Google and the Istio Steering Committee today announced at an IstioCon 22 event that they have submitted the open source Istio service mesh for consideration to become an incubating project administered by the Cloud Native Computing Foundation (CNCF).

Previously, Google and the Istio Steering Committee had, for unspecified reasons, declined to donate the Istio service mesh to the CNCF even though the CNCF governs both the Kubernetes orchestration platform and Envoy proxy software upon which Istio depends.

Louis Ryan, a principal engineer for Google, says since then, the Istio project has matured while the Kubernetes community simultaneously advanced the development of a network application programming interface (API) that makes it simpler for service meshes to abstract away the underlying complexity associated with programmatically invoking network services. As such, it now makes more sense to enable contributors working on both Istio and Kubernetes to work more closely with one another, he adds.

The decision to apply to become an incubation project comes on the heels of the donation of Knative, an open source middleware for connecting Kubernetes clusters to serverless computing frameworks—also originally created by Google—to the CNCF. Assuming the CNCF accepts the Istio contribution, the three major cloud-native initiatives led by Google would all be governed under the auspices of a CNCF consortium that requires organizations to give up control over the trademarks attached to any open source project.

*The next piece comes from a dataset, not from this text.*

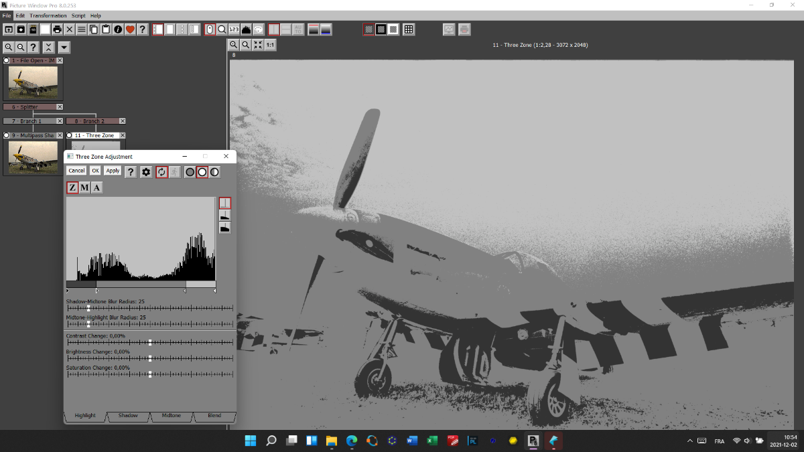Click the histogram icon in main toolbar
Viewport: 804px width, 452px height.
pos(246,29)
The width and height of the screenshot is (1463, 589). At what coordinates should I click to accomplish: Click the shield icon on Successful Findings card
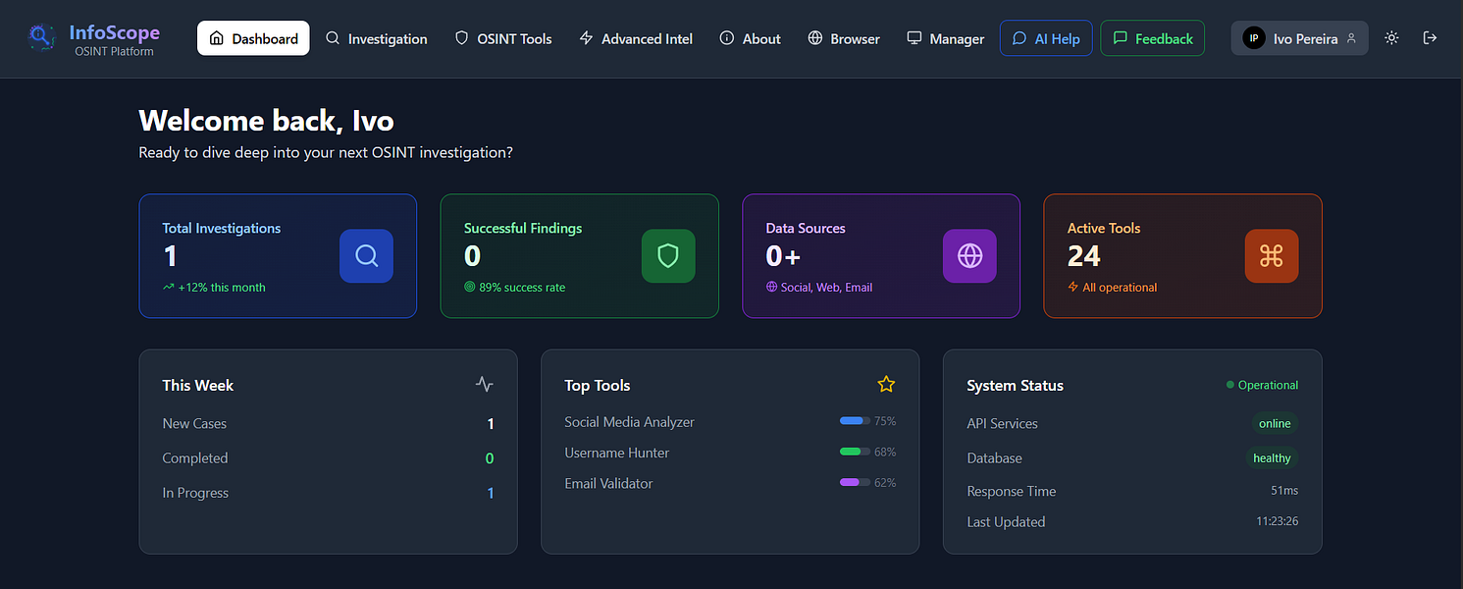(668, 255)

Ryan says IT organizations should expect to see ongoing innovation in the months ahead as competition between various service mesh platforms intensifies. At the same time, there may be opportunities to share advances across multiple service meshes being governed by the CNCF. Those service meshes currently include Linkerd, originally developed by Buoyant, and Kuma, originally developed by Kong, Inc. The CNCF is also home to a Meshery framework for managing service meshes created by Layer5 and a Service Mesh Interface (SMI) project originally created by Microsoft.

Service meshes initially emerged as a way to manage APIs at scale instead of relying on proxy software or an API gateway alone. More recently, IT organizations have started to appreciate the programmable layer of abstraction that a service mesh creates above lower-level networking and security interfaces. That layer of abstraction makes those underlying services more accessible to developers.

Competition between service mesh platforms revolves around two core issues. Service meshes like Linkerd are considerably lighter-weight than, for example, Istio. That makes them simpler for a developer to implement. Istio’s advocates argue that it’s only a matter of time before enterprise IT organizations will need the richer set of capabilities their preferred service mesh enables. Of course, the more robust the feature set of a service mesh, the more likely it is to require an IT operations team that has been trained to implement and manage it. The other issue is to what degree a service mesh might need to be applied to both cloud-native and legacy application environments. Unlike Istio or Linkerd, the Kuma service mesh runs across both Kubernetes clusters and virtual machines.

Regardless of the service Mesh platform selected, it is clear that programmatically managing network services is now much closer to becoming a mainstream part of any DevOps workflow.